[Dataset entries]
^^^^
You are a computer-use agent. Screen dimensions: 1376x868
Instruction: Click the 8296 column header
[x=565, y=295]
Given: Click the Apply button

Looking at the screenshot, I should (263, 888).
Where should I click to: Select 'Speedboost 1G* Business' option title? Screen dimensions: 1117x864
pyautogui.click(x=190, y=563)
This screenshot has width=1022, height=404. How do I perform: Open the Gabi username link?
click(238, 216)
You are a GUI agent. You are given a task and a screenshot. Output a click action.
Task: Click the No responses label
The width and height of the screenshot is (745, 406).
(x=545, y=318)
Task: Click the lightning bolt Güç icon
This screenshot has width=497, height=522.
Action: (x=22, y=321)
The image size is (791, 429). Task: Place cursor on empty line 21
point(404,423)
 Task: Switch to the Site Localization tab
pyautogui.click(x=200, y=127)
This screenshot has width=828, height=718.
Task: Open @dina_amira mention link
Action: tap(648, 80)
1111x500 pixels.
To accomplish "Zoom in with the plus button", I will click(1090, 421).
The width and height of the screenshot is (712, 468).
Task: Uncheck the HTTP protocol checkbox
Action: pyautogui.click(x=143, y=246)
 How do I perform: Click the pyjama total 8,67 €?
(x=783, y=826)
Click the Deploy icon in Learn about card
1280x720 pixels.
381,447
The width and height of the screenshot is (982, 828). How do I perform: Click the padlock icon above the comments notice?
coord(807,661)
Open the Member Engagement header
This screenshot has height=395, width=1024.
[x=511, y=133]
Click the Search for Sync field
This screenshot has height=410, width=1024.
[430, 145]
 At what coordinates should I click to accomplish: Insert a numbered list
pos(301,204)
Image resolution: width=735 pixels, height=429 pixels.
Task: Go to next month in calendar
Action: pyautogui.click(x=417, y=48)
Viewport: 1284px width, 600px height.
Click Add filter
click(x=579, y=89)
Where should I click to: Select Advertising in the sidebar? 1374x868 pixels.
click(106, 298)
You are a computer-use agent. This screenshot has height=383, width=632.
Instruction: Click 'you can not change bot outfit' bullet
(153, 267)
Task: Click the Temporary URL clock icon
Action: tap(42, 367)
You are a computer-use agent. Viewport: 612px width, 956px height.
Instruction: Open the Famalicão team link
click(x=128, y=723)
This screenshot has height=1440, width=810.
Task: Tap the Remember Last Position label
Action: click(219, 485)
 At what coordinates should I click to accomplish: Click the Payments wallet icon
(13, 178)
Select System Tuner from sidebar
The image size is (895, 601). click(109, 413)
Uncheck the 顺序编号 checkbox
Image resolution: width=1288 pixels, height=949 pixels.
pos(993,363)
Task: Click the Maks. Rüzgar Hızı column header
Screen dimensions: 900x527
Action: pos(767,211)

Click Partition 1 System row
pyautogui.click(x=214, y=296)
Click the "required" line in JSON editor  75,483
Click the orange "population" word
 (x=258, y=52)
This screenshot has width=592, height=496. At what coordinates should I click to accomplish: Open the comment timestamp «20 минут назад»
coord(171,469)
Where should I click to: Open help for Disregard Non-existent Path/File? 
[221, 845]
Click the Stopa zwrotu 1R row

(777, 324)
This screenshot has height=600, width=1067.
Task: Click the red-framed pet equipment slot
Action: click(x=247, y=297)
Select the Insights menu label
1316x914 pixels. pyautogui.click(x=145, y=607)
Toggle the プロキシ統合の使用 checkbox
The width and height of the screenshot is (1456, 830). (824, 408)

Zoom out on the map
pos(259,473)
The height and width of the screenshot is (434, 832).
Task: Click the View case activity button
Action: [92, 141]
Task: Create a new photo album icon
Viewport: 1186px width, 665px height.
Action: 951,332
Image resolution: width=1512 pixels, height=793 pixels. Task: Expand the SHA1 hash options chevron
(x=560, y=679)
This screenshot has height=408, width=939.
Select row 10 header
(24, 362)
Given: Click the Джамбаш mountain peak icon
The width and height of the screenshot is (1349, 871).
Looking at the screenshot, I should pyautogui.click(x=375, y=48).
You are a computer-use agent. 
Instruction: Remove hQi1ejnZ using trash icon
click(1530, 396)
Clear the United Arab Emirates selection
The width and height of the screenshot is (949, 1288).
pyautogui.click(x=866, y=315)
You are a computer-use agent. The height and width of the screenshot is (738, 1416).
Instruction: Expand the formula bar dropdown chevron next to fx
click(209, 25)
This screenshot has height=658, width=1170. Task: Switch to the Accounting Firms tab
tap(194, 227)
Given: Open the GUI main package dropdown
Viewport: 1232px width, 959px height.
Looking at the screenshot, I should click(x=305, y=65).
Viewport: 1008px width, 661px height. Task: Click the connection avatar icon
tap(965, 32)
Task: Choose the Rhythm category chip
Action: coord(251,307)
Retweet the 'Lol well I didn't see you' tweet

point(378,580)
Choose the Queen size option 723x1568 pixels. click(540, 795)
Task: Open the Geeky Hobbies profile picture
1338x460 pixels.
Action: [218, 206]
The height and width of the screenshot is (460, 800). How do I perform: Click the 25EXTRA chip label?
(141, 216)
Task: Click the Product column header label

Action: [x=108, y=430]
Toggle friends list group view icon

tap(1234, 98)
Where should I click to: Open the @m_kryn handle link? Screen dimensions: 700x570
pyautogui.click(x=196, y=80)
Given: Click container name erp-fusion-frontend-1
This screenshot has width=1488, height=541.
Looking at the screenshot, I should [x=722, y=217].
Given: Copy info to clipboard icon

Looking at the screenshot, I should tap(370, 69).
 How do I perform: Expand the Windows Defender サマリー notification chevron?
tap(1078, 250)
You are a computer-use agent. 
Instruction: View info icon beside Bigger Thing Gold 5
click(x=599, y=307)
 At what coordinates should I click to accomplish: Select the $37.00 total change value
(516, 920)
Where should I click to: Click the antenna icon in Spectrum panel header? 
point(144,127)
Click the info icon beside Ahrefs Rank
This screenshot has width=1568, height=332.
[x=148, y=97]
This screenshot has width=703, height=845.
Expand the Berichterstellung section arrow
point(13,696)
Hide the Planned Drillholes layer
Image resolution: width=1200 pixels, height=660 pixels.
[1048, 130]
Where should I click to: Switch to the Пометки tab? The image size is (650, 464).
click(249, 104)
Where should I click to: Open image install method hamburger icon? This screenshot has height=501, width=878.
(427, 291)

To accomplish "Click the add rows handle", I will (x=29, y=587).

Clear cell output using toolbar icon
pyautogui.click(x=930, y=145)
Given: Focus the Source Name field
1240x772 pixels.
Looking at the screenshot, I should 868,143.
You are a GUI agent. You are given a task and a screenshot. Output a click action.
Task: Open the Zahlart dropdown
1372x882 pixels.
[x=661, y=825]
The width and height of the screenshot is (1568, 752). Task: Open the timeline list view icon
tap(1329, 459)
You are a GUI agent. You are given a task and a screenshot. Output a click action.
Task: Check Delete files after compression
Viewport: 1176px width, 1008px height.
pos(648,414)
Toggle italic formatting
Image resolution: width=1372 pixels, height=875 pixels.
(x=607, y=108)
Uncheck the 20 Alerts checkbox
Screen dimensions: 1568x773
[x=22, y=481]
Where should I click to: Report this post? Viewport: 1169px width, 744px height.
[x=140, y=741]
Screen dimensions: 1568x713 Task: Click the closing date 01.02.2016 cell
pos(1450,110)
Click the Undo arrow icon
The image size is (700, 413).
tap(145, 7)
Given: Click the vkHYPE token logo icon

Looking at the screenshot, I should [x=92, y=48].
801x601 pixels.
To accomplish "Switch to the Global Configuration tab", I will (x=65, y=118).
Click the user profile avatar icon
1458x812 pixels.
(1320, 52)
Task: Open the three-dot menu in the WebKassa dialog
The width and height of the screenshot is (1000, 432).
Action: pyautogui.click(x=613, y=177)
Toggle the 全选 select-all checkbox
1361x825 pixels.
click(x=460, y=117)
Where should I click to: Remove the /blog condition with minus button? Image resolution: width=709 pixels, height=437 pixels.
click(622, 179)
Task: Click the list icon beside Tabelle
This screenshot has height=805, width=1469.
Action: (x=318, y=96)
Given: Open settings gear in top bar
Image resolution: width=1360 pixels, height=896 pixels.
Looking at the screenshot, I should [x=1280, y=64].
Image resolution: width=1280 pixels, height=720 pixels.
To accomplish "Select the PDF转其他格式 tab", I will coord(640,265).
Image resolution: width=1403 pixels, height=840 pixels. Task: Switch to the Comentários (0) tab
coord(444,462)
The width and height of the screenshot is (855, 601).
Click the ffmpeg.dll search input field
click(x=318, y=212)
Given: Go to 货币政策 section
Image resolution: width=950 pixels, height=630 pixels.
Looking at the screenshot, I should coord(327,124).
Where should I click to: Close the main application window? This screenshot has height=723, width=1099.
^^^^
TRY IT: What is needed is a word-for-word restatement of every line from the one with "Image resolution: width=1280" to the end of the entries above.

TASK RESULT:
Image resolution: width=1280 pixels, height=720 pixels.
To accomplish "Select the PDF转其他格式 tab", I will coord(640,265).
Image resolution: width=1403 pixels, height=840 pixels. Task: Switch to the Comentários (0) tab
coord(444,462)
The width and height of the screenshot is (855, 601).
Click the ffmpeg.dll search input field
click(x=318, y=212)
Given: Go to 货币政策 section
Image resolution: width=950 pixels, height=630 pixels.
Looking at the screenshot, I should coord(327,124).
Where should I click to: Close the main application window? This screenshot has height=723, width=1099.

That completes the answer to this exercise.